Hace años que había decidido irme de la ciudad, llena de ruidos, coches - demasiados -, contaminación y gentes ansiosas y estresadas andando por sus calles, ahora, bajaba de tarde en tarde, y cada vez más, me parecía, que el cambio que había hecho estaba más que justificado.
En las calles, más coches, más prisas, más ruido, en definitiva, una ciudad más inhabitable.
Aquella tarde había bajado a realizar algunos regalos para mi sobrina y me reencontré andando de nuevo por calles que hacía tiempo que no pasaba, en algunas de ellas ya no existían las tiendas que yo conocía y en otras habían tirado un edificio antiguo y habían hecho un bloque de apartamentos de lujo.
Caminando despacio, fui a dar a la calle Princesa, cercana a lugares donde hace años íbamos los amigos del barrio a entrenar en sus pistas de atletismo o a jugar al tenis colándonos en los colegios mayores, o en épocas mejores, el Alcalde Tierno Galván y con él, casi todo Madrid, celebrábamos las fiestas de San Isidro en el Paseo de Camoes, o bien nos sentábamos a charlar en las terrazas de Rosales, con algún ligue ocasional.
En todo esto pensaba, cuando entre en la calle Princesa dejando a mis espaldas la Casa de las Flores, donde vivió Pablo Neruda, con alguno de sus muchos amigos de la Residencia de Estudiantes.
El trafico era insoportable, los cláxones sonaban sin parar, la gente en un constante trasiego salía y entraba de los grandes almacenes y cruzaba los semáforos, como grandes lotes, como paquetes de personas unidas por un hilo invisible.
De repente me fije, el lugar donde él se ponía, estaba vacío.
Allí, cerca de la cafetería Rodilla, se ponía a tocar por aquellos años, pero ahora no había nadie, y quizá yo percibía aquel hueco como una señal de que los tiempos ya no eran los mismos.
Se trataba de un violinista joven, con melena pelirroja, grandes gafas, que llegaba con su bicicleta azul, la apoyaba en la pared, cercana a la cafetería Rodilla, sacaba de sus alforjas de cuero su violín, su atril y sus partituras, las colocaba y se ponía a tocar.
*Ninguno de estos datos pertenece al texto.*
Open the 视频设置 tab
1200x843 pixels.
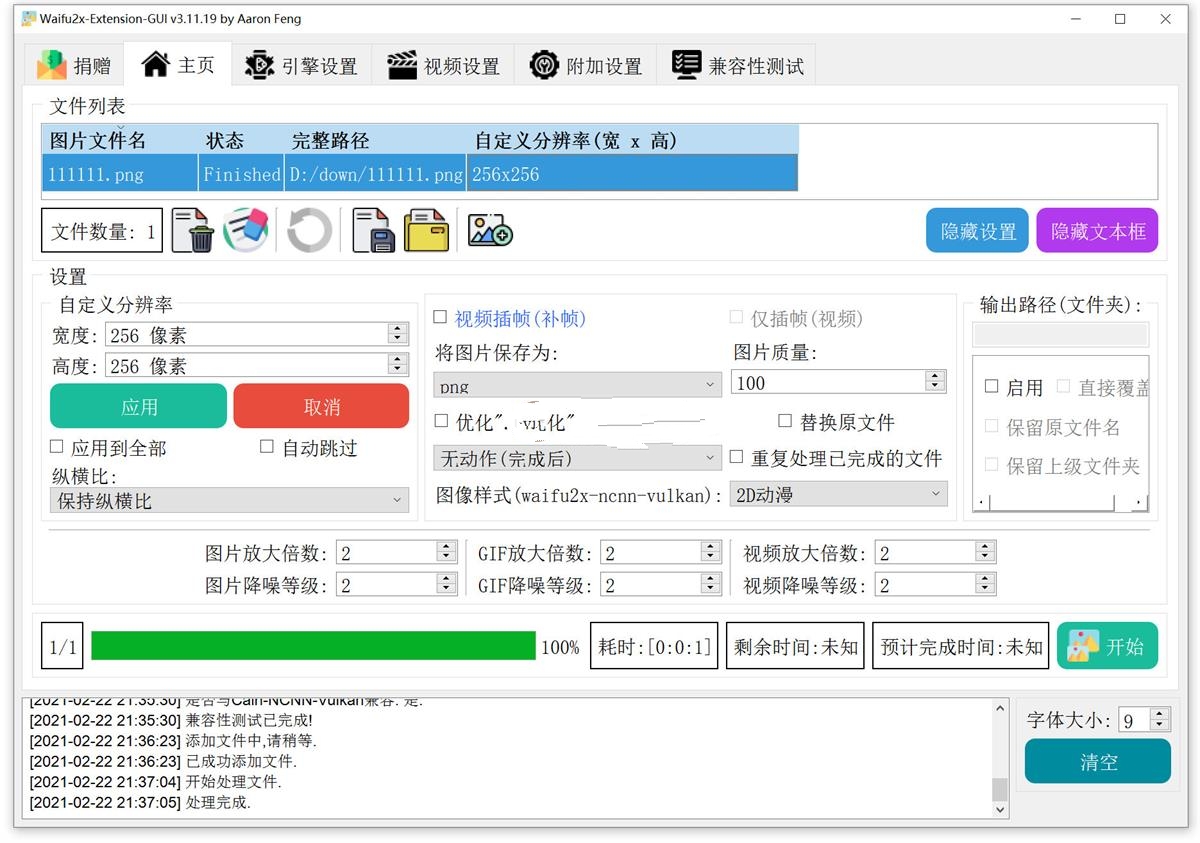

Aquella estampa del violinista rompía la rutina gris y oxidada de la ciudad, en aquellos años se respiraban cambios, ganas de mejorar y de hacer la ciudad más humana, más de la gente que la habitaba; es cierto que apenas se le oía, pero eso no desilusionaba al violinista, que día a día, iba con su bicicleta, su atril y su violín y se ponía a tocar en la acera de la calle de la Princesa.
Ahora ya no estaba, ese lugar estaba vacío, quizá como vacía esta la esperanza de hacer una ciudad como ésta, más humana, más de la gente, más habitable.
Su presencia con cierto halo romántico creaba esperanzas de una ciudad mejor, donde la música se pudiera escuchar, donde para desplazarse de un lugar a otro de la ciudad no hicieran falta los coches, donde las personas andarán sin prisas por las aceras, y donde siempre, siempre, la música que se escuchara, fuera la de la vida.

Ahora él ya no estaba, ni su bici azul apoyada en la pared, ni su violín, ni su atril,.................... quizá con él se hayan ido las esperanzas.